3D model reconstruction:
Processing pre-existing video footage has two distinct challenges: 1. consecutive frames must be suitable for reconstruction i.e., sufficient displacement/overlap and 2. video from multiple angles must be separated and the overlapping parts must be processed individually. The automated video processing pipeline does just that through SHOT and GRIC evaluations and image batching the results. Additionally, potentially blurry frames are discarded, using blurriness detectors based on image gradients, SAD, and FAST key points. When handling medium to large sized image collection datasets the major challenge is the identification of images depicting the same scene and disregarding irrelevant images. Due to the high computation time of traditional feature matching methods, we have used an alternative method involving a pre-trained feature vocabulary to detect similar images in a much faster manner. By using the inputs of the style transfer module, we can restyle the texture of our models.
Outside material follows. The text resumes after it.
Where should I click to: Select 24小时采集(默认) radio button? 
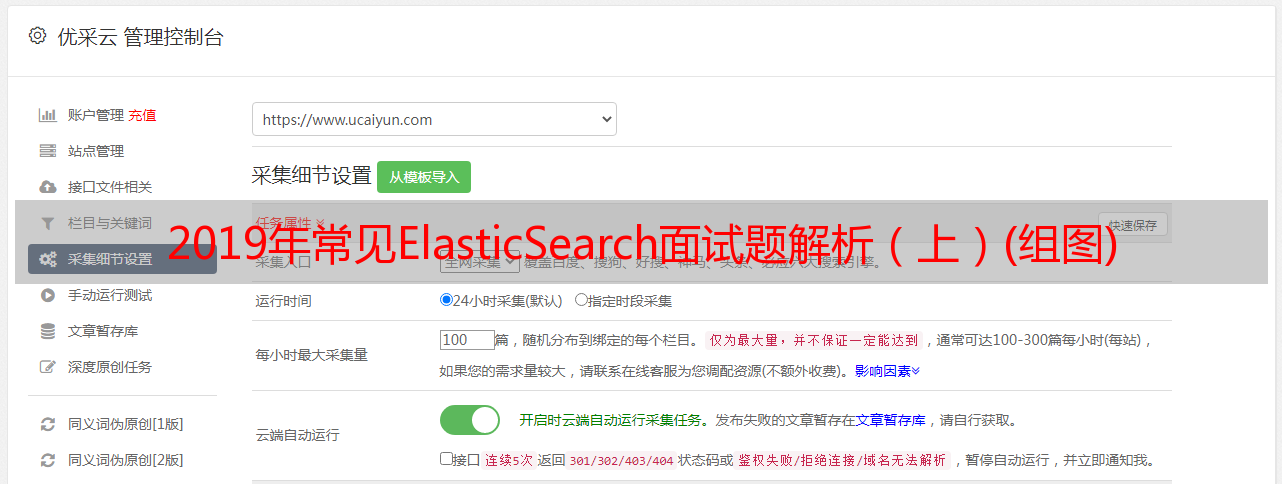coord(446,299)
3D-modeling and BIM enhancement
The enhanced model extraction is deployed in V4Design as a separate, optional pipeline for further processing of 3D assets. It specifically targets assets containing building elements. This process can be subdivided into two major tasks. First, the input meshes are segmented into workable parts. Secondly, these subcomponents are labelled with a certain class label from a set of predefined classes. Segmentation is performed with the use of an octree-based region growing algorithm. This method is proven to be capable of processing a wide range of 3D models, including models generated from photogrammetry. Experiments run on 3D assets generated in V4Design show that region growing gives a proper segmentation of the scenes. Currently the enhanced 3D model extraction pipeline runs only for specific models requested by the user.
V4Design authoring tools:
During the project, the innovative aspect of the Architecture Authoring tool was evaluated and strengthened by design and implementation, notably during the second phase of the project, and based on interactions with the user groups and early adopters. Therefore, and considering the results of the market analysis conducted for architecture-related applications for the V4Design technologies, the innovation aspect of the Architecture Authoring tool and how it is understood, illustrated, and encapsulated has notably evolved. By itself, the main innovation aspect of the Architecture Authoring tool (consisting of the V4D4Rhino plugin and the Compute server) rests on its ability to integrate innovative services from other partners to add more value to the Rhino users, services such as 3D reconstruction and BIM extraction, among others. This accelerates notably the market penetration for these services as modular components of a more complete software suite for architecture, which includes Rhino, Grasshopper, and more than 900 plugins. The Virtual Reality Authoring tool consisted of two separate tools, the Unity 3D plugin and a VR App. The Unity plug in was supported to allow game developers create games by importing V4Design assets into their Unity 3D projects (as well as reconstruct new assets by uploading videos) and use the triggers developed as game mechanics for the game development process. The VR App was created to help the same developers or any developer of VR application to easily be inside VR to import and place 3D models and recreate the environment on-the-go to enhance the final experience for the user.